A hotel, a precinct, and a striking new artwork at Busselton Foreshore
- Ashley Kerfoot
- Oct 20, 2025
- 2 min read
I visited Hilton Garden Inn Busselton recently and it was great to see the public art out front now in place.
The piece is by Perth artist April

Pine, whose practice explores movement and layered silhouettes. It gives the foreshore entrance a strong sense of arrival and it sets the tone for the hotel.
In my Business News piece at opening and a LinkedIn post, I covered how the hotel came together and the role it could play for the broader foreshore. It is encouraging to see the project settling into the precinct with another layer of quality at the ground plane.
April Pine’s contribution
Pine’s work invites people to slow down and move around it. The slatted planes and negative spaces read differently from each angle, which works well against the bay and the jetty backdrop. As a threshold element it frames the hotel entrance without overwhelming it.
A real estate view on why this location works
With experience in mixed use precincts, my view is simple. Hotels complement activated places. They do not create activation on their own. For a hotel to be viable and to perform, key catalysts need to be in place first.
Busselton Foreshore is a textbook case. The city invested in public realm upgrades, play spaces, paths, hospitality, and cultural infrastructure. Those investments created reasons to visit across the day and across the year. With that base in place, a well located hotel can amplify the existing energy, extend dwell time, and capture visitor spend that is already flowing through the precinct.
That sequencing matters. Infrastructure and amenity first. Then a hotel can lean into existing demand and help sustain it. Busselton Foreshore shows how coordinated public investment and private development can work together to build a strong precinct identity. The hotel benefits from that foundation, and the precinct benefits from the hotel’s steady flow of guests.

§ Exercise data:
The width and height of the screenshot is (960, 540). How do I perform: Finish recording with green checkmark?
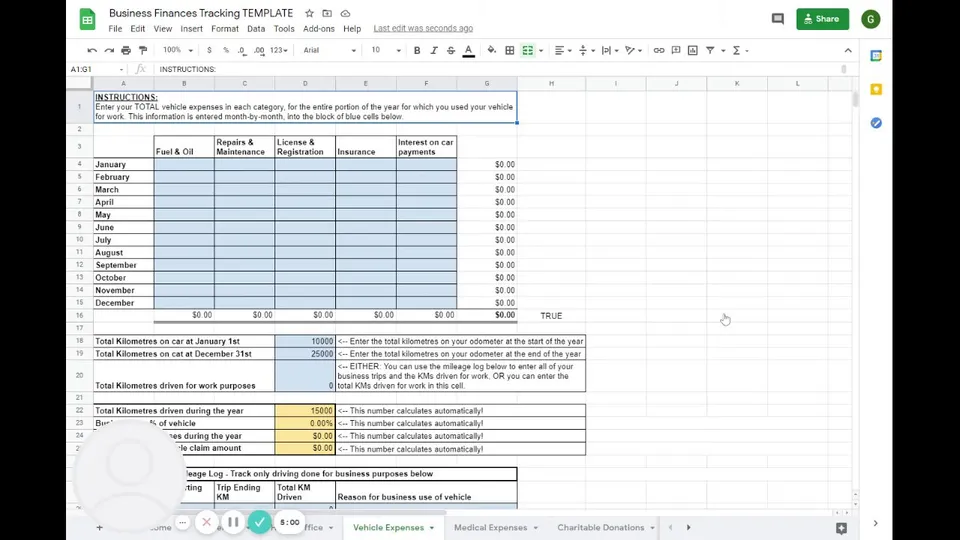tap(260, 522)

--

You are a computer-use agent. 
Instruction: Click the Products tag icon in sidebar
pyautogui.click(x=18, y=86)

---

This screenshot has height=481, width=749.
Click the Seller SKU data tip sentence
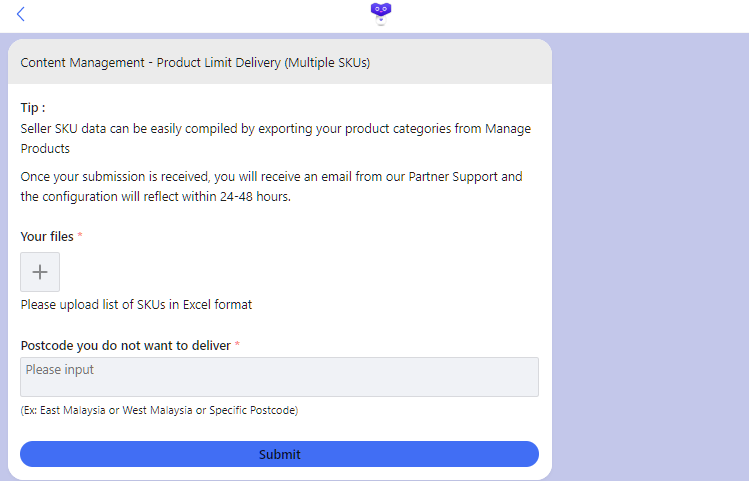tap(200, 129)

§ Required action:
Return the Busselton Foreshore hotel post word for word from "A hotel, a precinct, and" to "the ground plane.".

§ Result:
A hotel, a precinct, and a striking new artwork at Busselton Foreshore
- Ashley Kerfoot
- Oct 20, 2025
- 2 min read
I visited Hilton Garden Inn Busselton recently and it was great to see the public art out front now in place.
The piece is by Perth artist April

Pine, whose practice explores movement and layered silhouettes. It gives the foreshore entrance a strong sense of arrival and it sets the tone for the hotel.
In my Business News piece at opening and a LinkedIn post, I covered how the hotel came together and the role it could play for the broader foreshore. It is encouraging to see the project settling into the precinct with another layer of quality at the ground plane.